++++ Page text

But during pretty much the exact same time, a solar boom has occurred, as  you’ll se in the chart at the right.

It shows percentage growth of various forms of electricity  generation.

Solar is up 700% since 2001.

Fossil fuels and nuclear barely even register.

We’ve lately been documenting the rise of solar, including a new world record in solar efficiency and how solar  generation has already begun wreaking havoc on utilities.

But we wanted to chronicle how solar has been able to explode in the past  decade.

No one thing has helped push solar over the top.

It’s more like a bunch of events building to a head.

1.  Climate change got real

Even before Columbia University astrophysicist James Hansen published his warning in 2005 that climate change was  spiraling out of control — and then was told by the Bush Administration to keep  quiet — there was concern about rising temperatures and more extreme  weather.

++++++++
++++ Data listing

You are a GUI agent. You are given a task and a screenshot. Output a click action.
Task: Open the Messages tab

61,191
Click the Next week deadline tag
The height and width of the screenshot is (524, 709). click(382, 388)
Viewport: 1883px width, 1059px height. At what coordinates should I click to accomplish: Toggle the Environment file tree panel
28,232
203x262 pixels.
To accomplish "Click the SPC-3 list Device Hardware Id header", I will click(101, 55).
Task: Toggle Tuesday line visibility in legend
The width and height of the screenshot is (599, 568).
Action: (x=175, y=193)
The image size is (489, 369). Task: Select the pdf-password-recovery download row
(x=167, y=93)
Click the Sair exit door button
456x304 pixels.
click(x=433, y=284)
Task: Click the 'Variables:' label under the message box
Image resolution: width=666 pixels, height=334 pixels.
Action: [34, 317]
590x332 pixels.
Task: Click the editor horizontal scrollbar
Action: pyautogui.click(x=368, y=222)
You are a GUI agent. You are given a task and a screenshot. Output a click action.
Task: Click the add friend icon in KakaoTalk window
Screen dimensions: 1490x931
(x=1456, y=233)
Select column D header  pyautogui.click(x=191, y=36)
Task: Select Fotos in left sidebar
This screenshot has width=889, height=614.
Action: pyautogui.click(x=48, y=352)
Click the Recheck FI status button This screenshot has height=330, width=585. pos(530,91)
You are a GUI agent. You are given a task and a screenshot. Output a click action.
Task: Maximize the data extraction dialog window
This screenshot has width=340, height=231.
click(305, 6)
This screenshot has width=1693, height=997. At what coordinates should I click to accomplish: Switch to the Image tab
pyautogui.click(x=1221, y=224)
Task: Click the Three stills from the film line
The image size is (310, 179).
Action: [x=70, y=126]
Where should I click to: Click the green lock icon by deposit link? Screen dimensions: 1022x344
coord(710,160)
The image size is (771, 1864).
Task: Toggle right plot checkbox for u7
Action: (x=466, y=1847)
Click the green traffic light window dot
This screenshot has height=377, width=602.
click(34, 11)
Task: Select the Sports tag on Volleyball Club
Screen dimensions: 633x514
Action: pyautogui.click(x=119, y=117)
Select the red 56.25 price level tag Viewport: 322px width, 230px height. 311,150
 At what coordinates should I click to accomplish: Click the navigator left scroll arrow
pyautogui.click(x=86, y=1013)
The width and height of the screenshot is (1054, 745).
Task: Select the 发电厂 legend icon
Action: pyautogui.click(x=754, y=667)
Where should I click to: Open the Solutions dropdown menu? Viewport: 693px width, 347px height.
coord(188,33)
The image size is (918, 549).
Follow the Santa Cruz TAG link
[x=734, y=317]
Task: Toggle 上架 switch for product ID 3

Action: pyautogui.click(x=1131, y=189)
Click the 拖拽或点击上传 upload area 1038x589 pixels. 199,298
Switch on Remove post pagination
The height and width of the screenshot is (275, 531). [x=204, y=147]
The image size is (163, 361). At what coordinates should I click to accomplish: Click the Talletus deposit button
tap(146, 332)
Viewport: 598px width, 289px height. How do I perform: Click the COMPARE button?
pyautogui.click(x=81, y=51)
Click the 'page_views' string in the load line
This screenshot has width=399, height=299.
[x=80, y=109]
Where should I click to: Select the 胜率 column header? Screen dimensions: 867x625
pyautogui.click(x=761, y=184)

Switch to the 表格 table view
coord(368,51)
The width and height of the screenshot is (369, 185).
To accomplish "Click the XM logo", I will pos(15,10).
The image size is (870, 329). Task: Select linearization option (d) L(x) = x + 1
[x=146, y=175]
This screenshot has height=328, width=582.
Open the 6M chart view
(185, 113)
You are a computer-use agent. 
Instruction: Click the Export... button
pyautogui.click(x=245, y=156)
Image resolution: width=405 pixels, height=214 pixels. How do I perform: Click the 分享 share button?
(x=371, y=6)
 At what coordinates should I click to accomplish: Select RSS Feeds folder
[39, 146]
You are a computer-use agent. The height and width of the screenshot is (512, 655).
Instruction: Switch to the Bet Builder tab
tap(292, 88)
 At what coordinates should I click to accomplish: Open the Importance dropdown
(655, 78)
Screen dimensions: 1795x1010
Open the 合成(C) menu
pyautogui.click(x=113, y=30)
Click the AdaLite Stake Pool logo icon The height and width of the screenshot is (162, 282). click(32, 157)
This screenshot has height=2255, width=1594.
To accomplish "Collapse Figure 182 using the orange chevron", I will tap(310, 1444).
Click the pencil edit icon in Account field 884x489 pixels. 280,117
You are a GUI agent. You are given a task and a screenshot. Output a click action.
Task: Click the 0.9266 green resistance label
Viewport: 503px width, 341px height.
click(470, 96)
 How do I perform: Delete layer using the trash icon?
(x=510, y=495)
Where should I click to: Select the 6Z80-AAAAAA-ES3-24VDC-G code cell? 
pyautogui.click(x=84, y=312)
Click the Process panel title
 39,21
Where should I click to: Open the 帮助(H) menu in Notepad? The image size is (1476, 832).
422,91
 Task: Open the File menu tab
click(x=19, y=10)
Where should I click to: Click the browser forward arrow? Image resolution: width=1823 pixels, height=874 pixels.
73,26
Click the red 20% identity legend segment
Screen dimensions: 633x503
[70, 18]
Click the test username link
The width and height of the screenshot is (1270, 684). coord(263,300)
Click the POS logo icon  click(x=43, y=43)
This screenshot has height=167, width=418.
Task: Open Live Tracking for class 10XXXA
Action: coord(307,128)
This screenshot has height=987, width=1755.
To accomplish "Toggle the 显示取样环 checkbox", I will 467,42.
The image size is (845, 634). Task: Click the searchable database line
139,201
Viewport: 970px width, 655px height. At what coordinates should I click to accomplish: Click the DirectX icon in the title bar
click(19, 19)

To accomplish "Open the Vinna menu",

++++++++

#### [Stated exercise A]
Rewrite the solar boom article starting with "We’ve lately been" and going on through "over the top.", putting "ten years" in place of "decade".
#### [Stated exercise B]
Extend the solar boom article with the passage that would follow its final sentence.

#### [Response A]
We’ve lately been documenting the rise of solar, including a new world record in solar efficiency and how solar  generation has already begun wreaking havoc on utilities.

But we wanted to chronicle how solar has been able to explode in the past  ten years.

No one thing has helped push solar over the top.

#### [Response B]
The very first line of the New York Public Service Commission’s 2003  introduction to their proposed Renewable Portfolio Standard is, “We are  increasingly concerned with the effects on our climate of fossil-fired  generation.”

According to Hansen’s model, ocean heat content — the amount of heat, as  measures in Watts, in the ocean — had increased 600% in the previous decade:


2.  Oil and gas prices started increasing

When they first introduced a renewable portfolio standard, the New York Public Service Commission noted that energy  prices were becoming increasingly volatile after a decade of stability

Here’s what they were talking about (for reasons you’ll see in a moment we’ve  extended out the dates): first is natgas, second is oil

natural gasFRED






Gas prices began to feel effects from shut-ins caused by hurricanes,  while oil prices shot upward as a result of global demand.

Plus, peak fossil fuels apparently had come back on everyone’s minds.

“Inasmuch as there is a finite supply of natural gas and other fossil  fuels, over-dependence on such will leave the State vulnerable to price  spikes and possible supply disruptions,” the commission said.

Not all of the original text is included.